===== Data to process

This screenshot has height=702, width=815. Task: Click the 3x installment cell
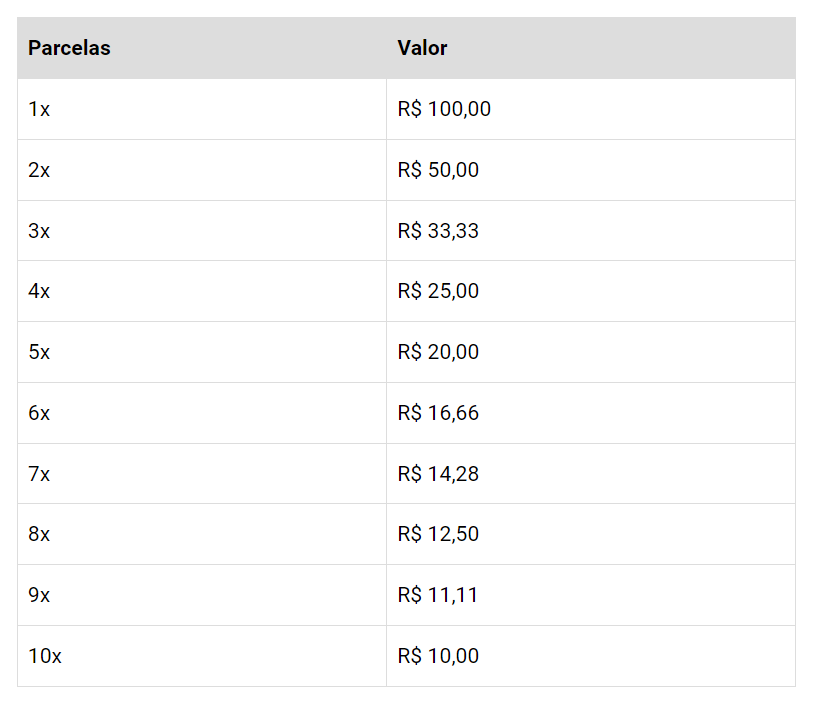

==========
===== Data to process

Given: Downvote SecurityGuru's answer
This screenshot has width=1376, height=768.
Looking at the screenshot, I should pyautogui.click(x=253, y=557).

==========
===== Data to process

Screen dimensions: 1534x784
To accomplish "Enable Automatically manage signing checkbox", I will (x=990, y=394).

==========

Count the lines above that contain the string "screenshot" and give only that number.

3